В этот день — во вторник — стала на место и последняя, определяющая точка. Часа в четыре позвонила Раечка и с улыбкой в голосе сказала:
— Федор Иванович? Соединяю…
И тут же в трубке раскатился и завибрировал миролюбивый, увещевающий бас Варичева:
— Федор Иванович? Надо бы поговорить…
— У нас, по-моему, все бумаги подписаны. Все решено.
— Не все, дорогой. Только начинается. Приходи, поговорим…
Федору Ивановичу хотелось сказать еще что-нибудь твердое — терять все равно было нечего. Но удержался. Уже понимал: надо учиться у природы молчанию. Твердые слова и жесты — прекрасная пища для хорошего уха. Они служат только обнаружению того, что держишь на самом дне души.
Но и молчание его оказалось красноречивым. — Федор Иванович, ты, как я понимаю, обиделся… Вылезай скорей из бутылки. Дело общее, касается и тебя, и нас. Может быть, нас в первую очередь. Но и ты там фигурируешь. Так что приходи. Давай, в нерабочее время, после шести. Разговор будет долгий. На лыжах покатайся — и ко мне.
Как и советовал Варичев, он покатался на лыжах — с рюкзаком за спиной дошел до подъема на лысину Большой Швейцарии и спустился обратно. Чужие лыжники обгоняли его, кругом в лесу скрипел и свистел снег. Федор Иванович хотел проверить, существует ли обещанный генералом поводок, но эксперимент не дал результатов.
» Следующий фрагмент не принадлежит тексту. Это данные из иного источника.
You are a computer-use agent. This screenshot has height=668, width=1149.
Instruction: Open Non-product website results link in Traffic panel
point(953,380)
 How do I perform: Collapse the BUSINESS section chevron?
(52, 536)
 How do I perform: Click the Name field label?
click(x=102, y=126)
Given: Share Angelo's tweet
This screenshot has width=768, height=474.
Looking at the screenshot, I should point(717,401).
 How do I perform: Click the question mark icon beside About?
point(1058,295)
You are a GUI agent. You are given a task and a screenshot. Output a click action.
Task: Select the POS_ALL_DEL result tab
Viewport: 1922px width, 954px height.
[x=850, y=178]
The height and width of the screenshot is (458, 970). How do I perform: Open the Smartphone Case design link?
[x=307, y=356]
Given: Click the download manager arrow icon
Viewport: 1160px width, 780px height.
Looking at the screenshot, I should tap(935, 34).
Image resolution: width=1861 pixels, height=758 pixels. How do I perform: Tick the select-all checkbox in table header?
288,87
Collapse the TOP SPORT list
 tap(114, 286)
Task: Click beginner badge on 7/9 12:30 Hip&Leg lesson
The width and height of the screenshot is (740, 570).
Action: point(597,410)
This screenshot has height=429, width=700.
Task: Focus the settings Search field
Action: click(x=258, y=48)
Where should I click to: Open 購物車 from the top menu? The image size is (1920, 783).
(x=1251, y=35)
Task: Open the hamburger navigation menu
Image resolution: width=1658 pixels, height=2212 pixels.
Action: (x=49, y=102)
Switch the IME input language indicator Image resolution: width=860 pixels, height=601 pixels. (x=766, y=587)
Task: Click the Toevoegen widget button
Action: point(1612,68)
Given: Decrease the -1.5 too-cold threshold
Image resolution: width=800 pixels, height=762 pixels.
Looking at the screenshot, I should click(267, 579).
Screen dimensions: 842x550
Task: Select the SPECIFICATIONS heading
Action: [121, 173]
Вернувшись, он умылся у себя над раковиной, надел «сэра Пэрси» и, завязав галстук, налегке побежал по тропке в ректорский корпус.
Варичев ждал его. Большая картофелина улыбалась всеми своими глазками. Толстые руки спокойно лежали на столе. Не спеша вышел на середину кабинета, обнял Федора Ивановича одной рукой. Повел в интимный уголок — к креслам и столику. Кажется, что-то говорил о лыжах, о хорошей погоде. И сам сходил бы, покатался, да вот…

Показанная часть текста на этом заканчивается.